CCR5-Delta32 mutation is a rare blood disorder that affects approximately 1% of the European population. It is known that people who have this gene mutation are naturally resistant to HIV, because it prevents the virus from entering its target cells, CD4 T lymphocytes. An academy-company consortium made up of 4 Spanish entities carries out a project funded with 942,000€ by the Spanish Ministry of Economy. The project, Stop AIDS, aims to develop a gene therapy to reproduce this mutation in the cells of HIV-infected people, in order to cure them. The four entities are IrsiCaixa AIDS Research Institute, the Consejo Superior de Investigaciones Científicas (CSIC), Karuna Good Cell Technologies, S.L., and Praxis Pharmaceutical, S.A.
The first phase of the project, led by the CSIC, will use the latest developments in genomic editing, patented by some of the members of the consortium (GURAIZEAK©), to modify in vitro the CD4 T lymphocytes of HIV-infected people, preventing them from expressing the protein. Scientists have already shown in previous studies that this protein can be manipulated without damaging the patient, as it is not necessary for cell survival.
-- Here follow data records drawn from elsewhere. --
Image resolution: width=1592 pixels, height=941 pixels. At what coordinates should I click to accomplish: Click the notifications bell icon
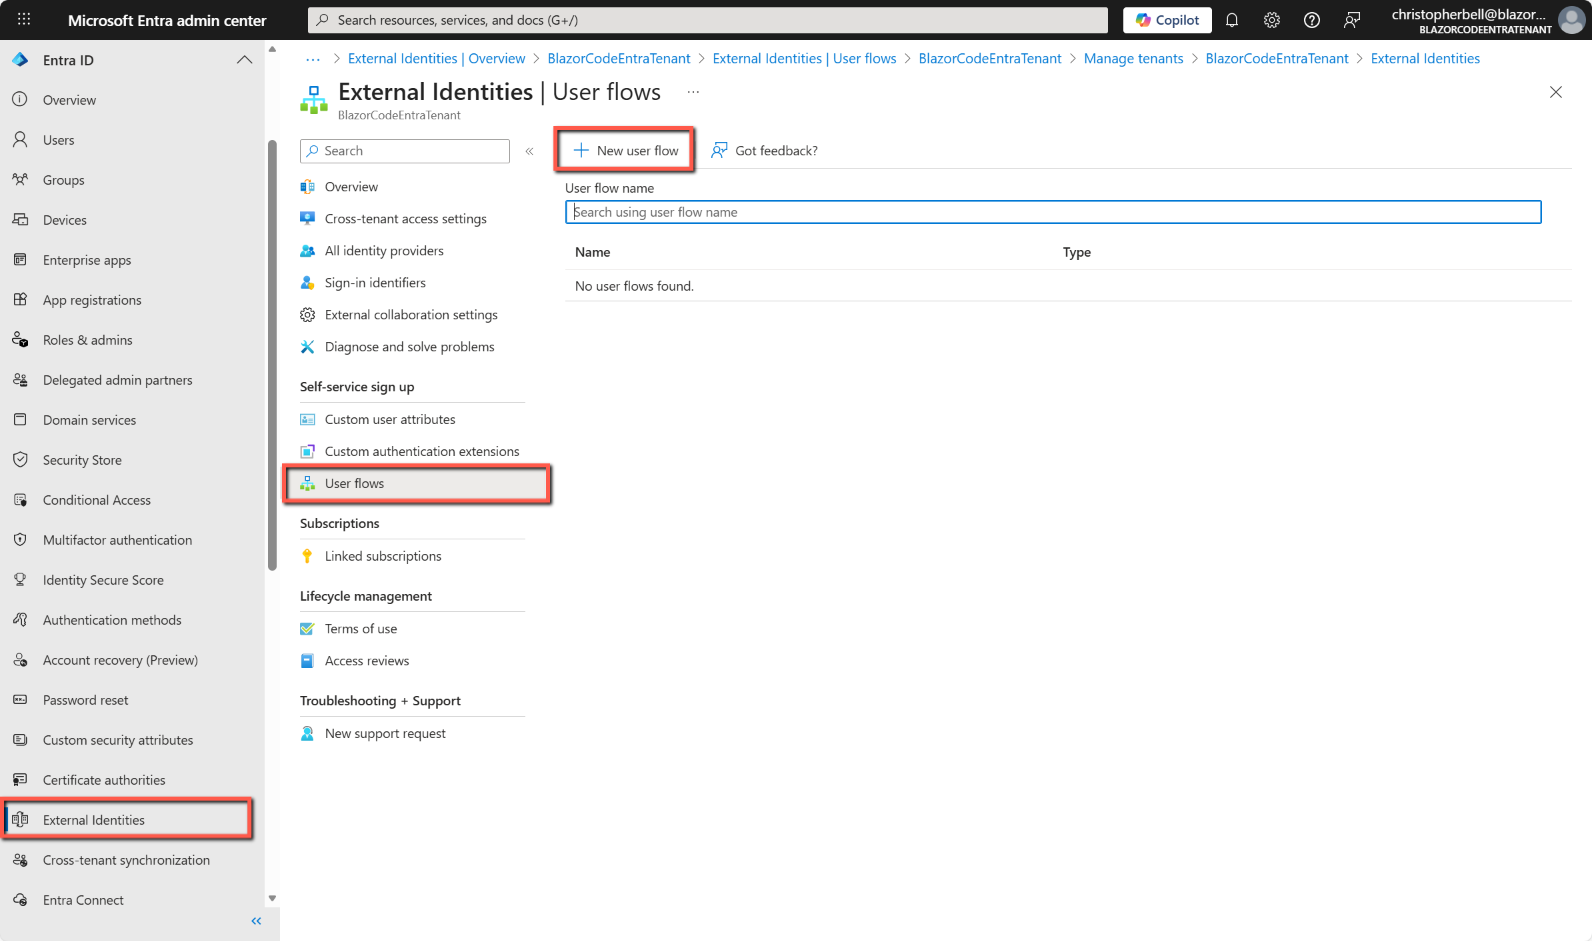[x=1232, y=20]

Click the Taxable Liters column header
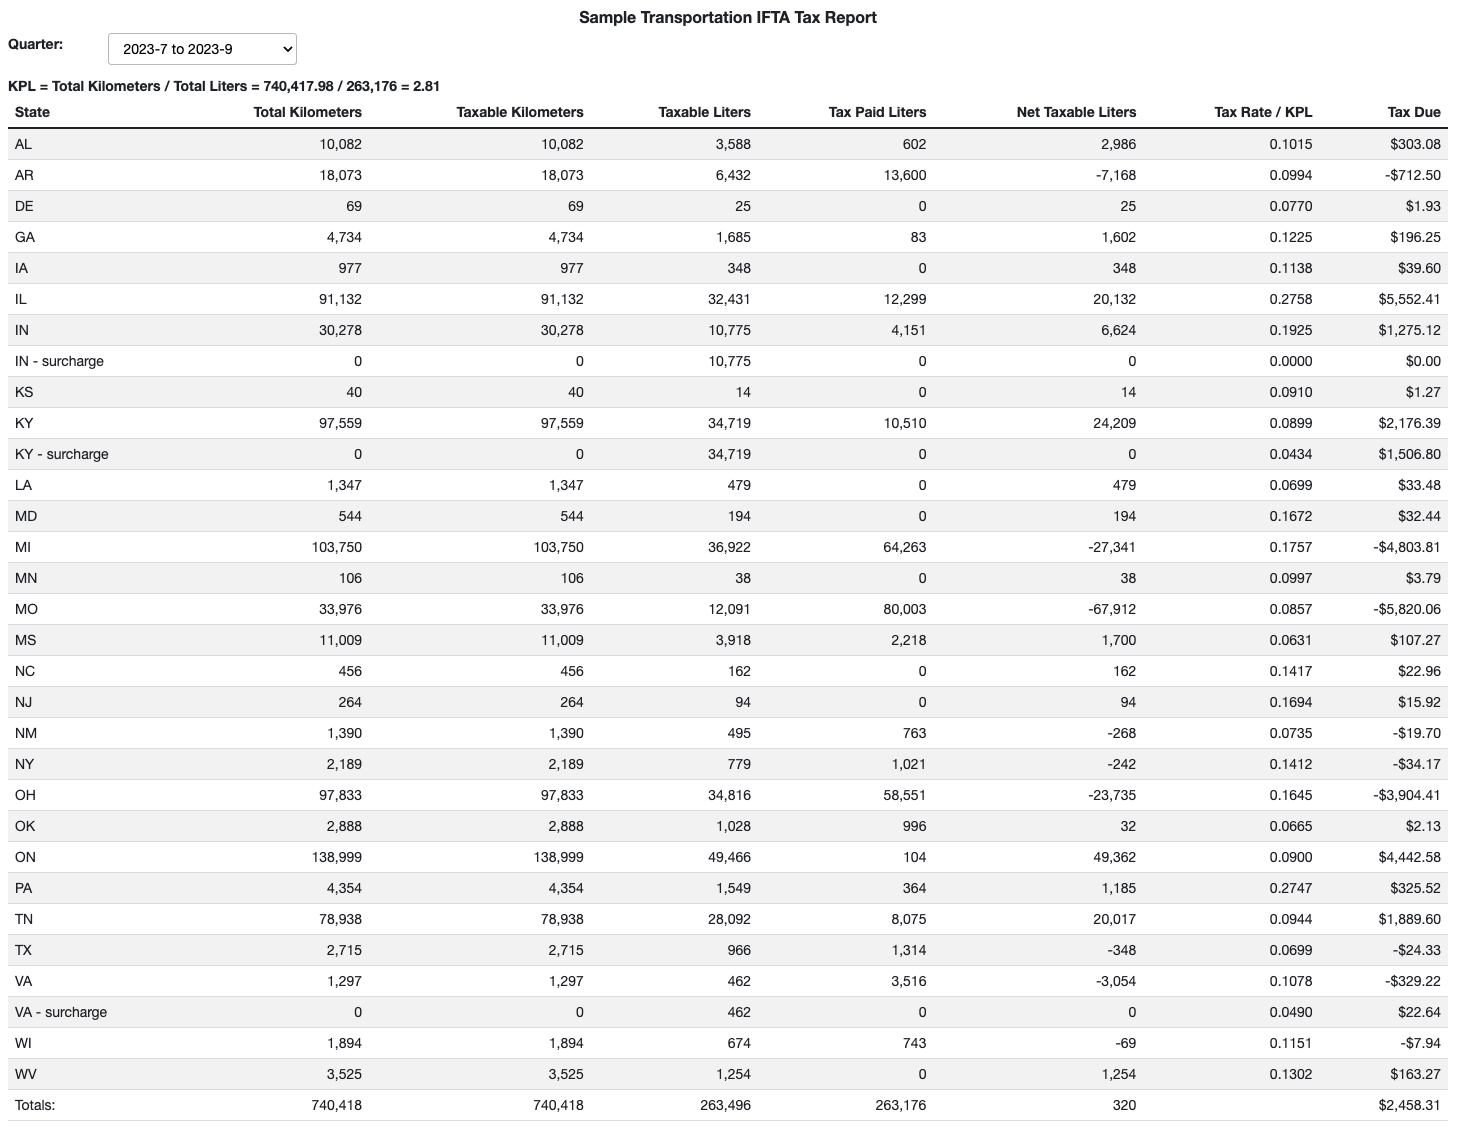[704, 112]
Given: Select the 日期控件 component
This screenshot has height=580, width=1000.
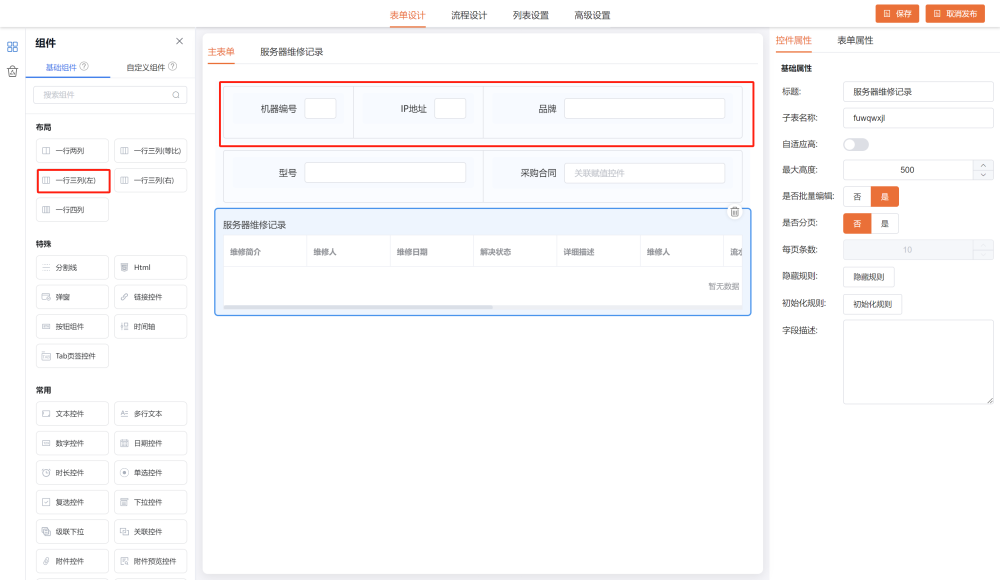Looking at the screenshot, I should (x=150, y=443).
Infusion of these modified cells would allow patients to have a certain percentage of HIV-resistant CD4+ T lymphocytes. However, the percentage of resistant cells could be increased by using hematological stem cells. For this reason, a second phase will consist of isolating stem cells from the patient, inactivating the gene and transferring them back to the patient (an autologous transplantation, in which donor and recipient are the same person). This way, scientists expect to get a permanent HIV-resistant immune system.
Design and application of a clinical trial
The project plans in vitro and animal studies during 3 years, to determine the safety and efficacy of the procedure. "One of the great challenges is to modify cells from a genetic point of view and to make them proliferate in vitro to reinfuse them in patients," explains Dr. Javier Martínez-Picado, a ICREA researcher professor at IrsiCaixa.
Dr. Daniel Bachiller, senior scientist of the CSIC at the Mediterranean Institute for Advanced Studies (IMEDEA) in Mallorca (Spain), highlights the huge transformation that medicine will experience with the application of new genome editing technologies: "Thanks to them, it will be possible to repair genes, eliminate hereditary defects and even add new capabilities."
Once the analyzes are completed, Karuna and Praxis will produce this technology under GMP (Good Manufacturing Practices) conditions, to guarantee the safety of its application in humans. The final phase of the project includes the design and application for a phase I/II clinical trial.